He went over to his Gladstone and looked inside. The bag was exactly as he’d left it, but there was no mistaking that the contents had been disturbed. Sebastian knew his own packing. Or rather, he knew Elisabeth’s. She folded everything with precision and stowed it to a certain plan. No intruder could ever hope to recreate the effect.
He looked at Stephen Reed.
“I do believe I’ve been searched,” he said.
“Not by me,” Stephen Reed said.
The bedcovers didn’t appear to have been touched, and when Sebastian tipped over the bolster, his book and the papers were still there. “Do you know what this is?” he said, holding the volume up.
Stephen Reed shook his head.
“It’s Sir Owain’s account of his Amazonian adventure. Though it purports to be a factual account, it’s actually a fantasy of the most extreme order. He leads an expedition party into an unknown land. They find that they’ve ventured into a territory where monsters roam. The party is cut off from civilization and attacked from all sides. His men are carried off, one by one. At first the creatures move by night but then openly, by day. In the end, Sir Owain barely escapes with his life.”
“And he presents all that as truth?”
“He offers photographs and documents as proof of his story, all manufactured. The truth of it seems to be that these are the facts as he believes them.”
“Hence your interest.”
“He’s been of interest to my employers since the book was first published. You heard nothing of this? It caused quite a stir at the time.”
“All I know is that he lost his wife and child under tragic circumstances in South America.
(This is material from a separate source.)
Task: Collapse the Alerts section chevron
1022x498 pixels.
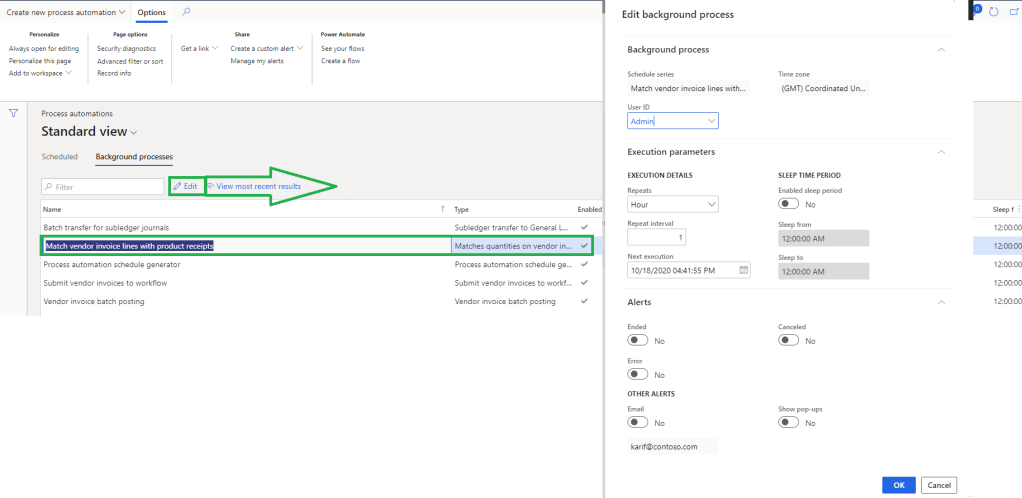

I can imagine that being enough to damage any man’s reason.”
“Not just his wife and son. His entire party, from the mapmakers and surveyors right down to the cook. There’s no true account. The inquest took place in a town where the British consul appeared to spend his nights in local whorehouses and his days sleeping off the drink, and his reports were useless.
“Questions from the bereaved families were met with offers of generous settlements. But the families have never been satisfied. There’s a thirdhand rumor of a Portuguese bearer. He’s supposed to have walked out of the jungle with a tale of the mad white captain who turned on his own crew when the river took his mind.”
“More storybook stuff.”
“That’s how it’s been dismissed,” Sebastian said, taking the papers from out of the book. “Your police commissioner’s response was a robust exoneration based on his personal knowledge of Sir Owain’s character. I have a copy of his letter here.”
“Let me understand this,” Stephen Reed said, with no more than a glance at the letterhead. “You’re telling me that Sir Owain is no mere eccentric. He’s known to be mad.”
“There are degrees of lunacy.”
“But you’ve known this for some time and he’s allowed to go free.”
“One needs a good reason in law to deprive a man of his liberty.”
“Especially a prominent man.”
“Prominence should have nothing to do with it,” Sebastian said. “But unfortunately, that’s not always the case. This list was compiled by my predecessor. A more meticulous man than I.” He gave the handwritten sheet to Stephen Reed.
As the young policeman scanned it, Sebastian went on, “My predecessor toured every parish with a border adjoining Sir Owain’s estate and noted every death or disappearance in recent years. Suspicious or accidental, report or rumor, they all went in. A woman drowned in a pool. A girl who set off for school and neither arrived nor returned. The disappearances were always at a time when Sir Owain was at home.”
Stephen Reed looked up from the list. “I know two of these names,” he said.
“You do?”
“Grace Eccles and Evangeline May Bancroft. Local girls. They’re my age. I knew them growing up. We went to the same school.”
“Do you know what happened to them?”
“I remember some concern when they were lost on the moors one night. But it turned out they’d each misled their parents and gone camping together. They were found the next morning, miles from anywhere.”
“Where are they now?”
“Evangeline’s gone. She went away to London. And Grace is not an easy woman for anyone to speak to.”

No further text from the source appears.